**Stated goal**
Reproduce the stretch of items from the line containing "Toggle loop playback button" through the line containing "pos(223,242)", keeping every line identical to the original.

+++++

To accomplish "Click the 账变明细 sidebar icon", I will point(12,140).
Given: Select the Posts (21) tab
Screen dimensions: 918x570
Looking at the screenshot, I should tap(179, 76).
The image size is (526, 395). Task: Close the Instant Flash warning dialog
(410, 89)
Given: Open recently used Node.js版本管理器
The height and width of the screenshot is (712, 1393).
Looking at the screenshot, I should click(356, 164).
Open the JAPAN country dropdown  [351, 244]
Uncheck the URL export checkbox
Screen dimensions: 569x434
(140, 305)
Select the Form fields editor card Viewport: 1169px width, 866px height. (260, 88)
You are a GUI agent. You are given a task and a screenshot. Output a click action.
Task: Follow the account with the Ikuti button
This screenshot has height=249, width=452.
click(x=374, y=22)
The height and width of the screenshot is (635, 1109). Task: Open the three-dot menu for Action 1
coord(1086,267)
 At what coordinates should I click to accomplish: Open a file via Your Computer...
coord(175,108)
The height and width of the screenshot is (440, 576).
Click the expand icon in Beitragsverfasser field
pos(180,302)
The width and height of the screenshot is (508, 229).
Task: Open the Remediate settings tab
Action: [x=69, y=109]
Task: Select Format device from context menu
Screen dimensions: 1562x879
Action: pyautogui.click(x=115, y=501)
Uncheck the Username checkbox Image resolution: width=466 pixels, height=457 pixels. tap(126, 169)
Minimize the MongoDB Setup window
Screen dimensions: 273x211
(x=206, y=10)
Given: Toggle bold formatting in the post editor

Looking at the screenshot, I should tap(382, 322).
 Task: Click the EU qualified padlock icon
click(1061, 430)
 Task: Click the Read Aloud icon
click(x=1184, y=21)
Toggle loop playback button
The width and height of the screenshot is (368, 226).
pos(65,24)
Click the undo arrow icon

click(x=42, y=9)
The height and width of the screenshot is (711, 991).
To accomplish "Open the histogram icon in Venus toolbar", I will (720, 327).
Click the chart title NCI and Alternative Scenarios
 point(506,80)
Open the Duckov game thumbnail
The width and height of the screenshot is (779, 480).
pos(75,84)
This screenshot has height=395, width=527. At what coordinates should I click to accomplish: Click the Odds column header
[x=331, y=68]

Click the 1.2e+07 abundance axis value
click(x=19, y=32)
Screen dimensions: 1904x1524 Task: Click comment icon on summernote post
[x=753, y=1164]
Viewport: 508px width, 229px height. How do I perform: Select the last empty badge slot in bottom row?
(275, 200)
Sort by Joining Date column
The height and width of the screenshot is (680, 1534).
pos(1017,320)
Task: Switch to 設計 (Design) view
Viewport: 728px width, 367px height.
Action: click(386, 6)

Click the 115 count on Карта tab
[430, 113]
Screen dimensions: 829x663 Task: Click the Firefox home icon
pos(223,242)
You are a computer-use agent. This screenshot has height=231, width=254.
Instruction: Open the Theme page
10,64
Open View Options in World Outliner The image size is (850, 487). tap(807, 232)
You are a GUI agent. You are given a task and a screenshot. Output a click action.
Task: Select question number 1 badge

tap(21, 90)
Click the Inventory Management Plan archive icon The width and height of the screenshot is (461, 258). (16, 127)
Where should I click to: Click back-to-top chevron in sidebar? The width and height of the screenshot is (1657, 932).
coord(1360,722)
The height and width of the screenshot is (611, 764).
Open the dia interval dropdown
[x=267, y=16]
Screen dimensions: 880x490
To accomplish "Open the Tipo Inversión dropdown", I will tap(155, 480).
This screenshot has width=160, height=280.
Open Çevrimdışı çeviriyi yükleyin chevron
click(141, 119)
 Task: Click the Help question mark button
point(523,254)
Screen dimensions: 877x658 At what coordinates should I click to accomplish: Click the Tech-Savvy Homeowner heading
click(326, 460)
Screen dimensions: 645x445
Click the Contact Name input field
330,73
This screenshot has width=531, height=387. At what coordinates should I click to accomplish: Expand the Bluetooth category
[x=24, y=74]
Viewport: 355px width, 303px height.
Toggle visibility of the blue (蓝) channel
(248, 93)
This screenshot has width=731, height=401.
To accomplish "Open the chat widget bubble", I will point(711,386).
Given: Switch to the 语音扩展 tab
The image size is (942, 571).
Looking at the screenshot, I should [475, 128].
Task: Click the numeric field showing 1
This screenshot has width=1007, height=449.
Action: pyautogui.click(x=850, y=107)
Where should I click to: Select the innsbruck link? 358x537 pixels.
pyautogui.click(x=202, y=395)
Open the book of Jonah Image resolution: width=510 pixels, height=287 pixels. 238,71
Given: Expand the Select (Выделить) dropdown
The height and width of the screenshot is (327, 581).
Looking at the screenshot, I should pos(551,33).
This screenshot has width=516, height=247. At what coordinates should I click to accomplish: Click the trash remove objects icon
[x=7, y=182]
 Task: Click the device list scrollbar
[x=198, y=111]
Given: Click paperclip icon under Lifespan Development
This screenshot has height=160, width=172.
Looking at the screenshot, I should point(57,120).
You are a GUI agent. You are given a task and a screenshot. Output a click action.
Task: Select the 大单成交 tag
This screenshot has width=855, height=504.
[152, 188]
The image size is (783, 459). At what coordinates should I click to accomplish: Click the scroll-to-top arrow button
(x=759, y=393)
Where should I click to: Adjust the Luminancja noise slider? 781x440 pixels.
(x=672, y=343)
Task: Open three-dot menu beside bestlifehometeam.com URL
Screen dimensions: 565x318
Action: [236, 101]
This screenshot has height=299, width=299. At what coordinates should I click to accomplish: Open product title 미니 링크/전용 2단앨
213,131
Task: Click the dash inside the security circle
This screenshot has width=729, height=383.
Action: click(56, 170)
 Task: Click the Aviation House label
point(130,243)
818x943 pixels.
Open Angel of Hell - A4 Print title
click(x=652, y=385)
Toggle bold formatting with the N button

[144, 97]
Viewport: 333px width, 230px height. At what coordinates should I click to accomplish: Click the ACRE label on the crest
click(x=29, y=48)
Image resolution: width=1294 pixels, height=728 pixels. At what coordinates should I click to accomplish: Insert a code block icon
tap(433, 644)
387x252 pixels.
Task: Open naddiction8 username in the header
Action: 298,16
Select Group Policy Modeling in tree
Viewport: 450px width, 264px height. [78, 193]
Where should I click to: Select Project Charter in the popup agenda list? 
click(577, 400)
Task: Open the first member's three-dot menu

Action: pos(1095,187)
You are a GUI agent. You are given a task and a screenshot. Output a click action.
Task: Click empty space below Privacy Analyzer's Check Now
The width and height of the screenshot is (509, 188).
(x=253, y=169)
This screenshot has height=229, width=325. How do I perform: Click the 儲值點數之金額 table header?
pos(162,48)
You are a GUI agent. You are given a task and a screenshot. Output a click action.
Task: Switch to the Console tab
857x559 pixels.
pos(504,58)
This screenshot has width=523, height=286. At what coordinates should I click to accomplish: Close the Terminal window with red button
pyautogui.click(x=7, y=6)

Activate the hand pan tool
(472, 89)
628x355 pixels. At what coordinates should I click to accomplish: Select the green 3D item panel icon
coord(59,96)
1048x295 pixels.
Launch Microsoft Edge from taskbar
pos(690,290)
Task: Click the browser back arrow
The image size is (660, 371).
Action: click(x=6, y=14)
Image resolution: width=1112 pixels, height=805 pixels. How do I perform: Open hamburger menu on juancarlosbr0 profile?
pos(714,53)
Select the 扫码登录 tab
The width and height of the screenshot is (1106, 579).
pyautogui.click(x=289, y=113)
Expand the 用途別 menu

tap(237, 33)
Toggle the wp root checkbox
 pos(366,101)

+++++

**Result for this task**
Toggle loop playback button
The width and height of the screenshot is (368, 226).
pos(65,24)
Click the undo arrow icon

click(x=42, y=9)
The height and width of the screenshot is (711, 991).
To accomplish "Open the histogram icon in Venus toolbar", I will (720, 327).
Click the chart title NCI and Alternative Scenarios
 point(506,80)
Open the Duckov game thumbnail
The width and height of the screenshot is (779, 480).
pos(75,84)
This screenshot has height=395, width=527. At what coordinates should I click to accomplish: Click the Odds column header
[x=331, y=68]

Click the 1.2e+07 abundance axis value
click(x=19, y=32)
Screen dimensions: 1904x1524 Task: Click comment icon on summernote post
[x=753, y=1164]
Viewport: 508px width, 229px height. How do I perform: Select the last empty badge slot in bottom row?
(275, 200)
Sort by Joining Date column
The height and width of the screenshot is (680, 1534).
pos(1017,320)
Task: Switch to 設計 (Design) view
Viewport: 728px width, 367px height.
Action: click(386, 6)

Click the 115 count on Карта tab
[430, 113]
Screen dimensions: 829x663 Task: Click the Firefox home icon
pos(223,242)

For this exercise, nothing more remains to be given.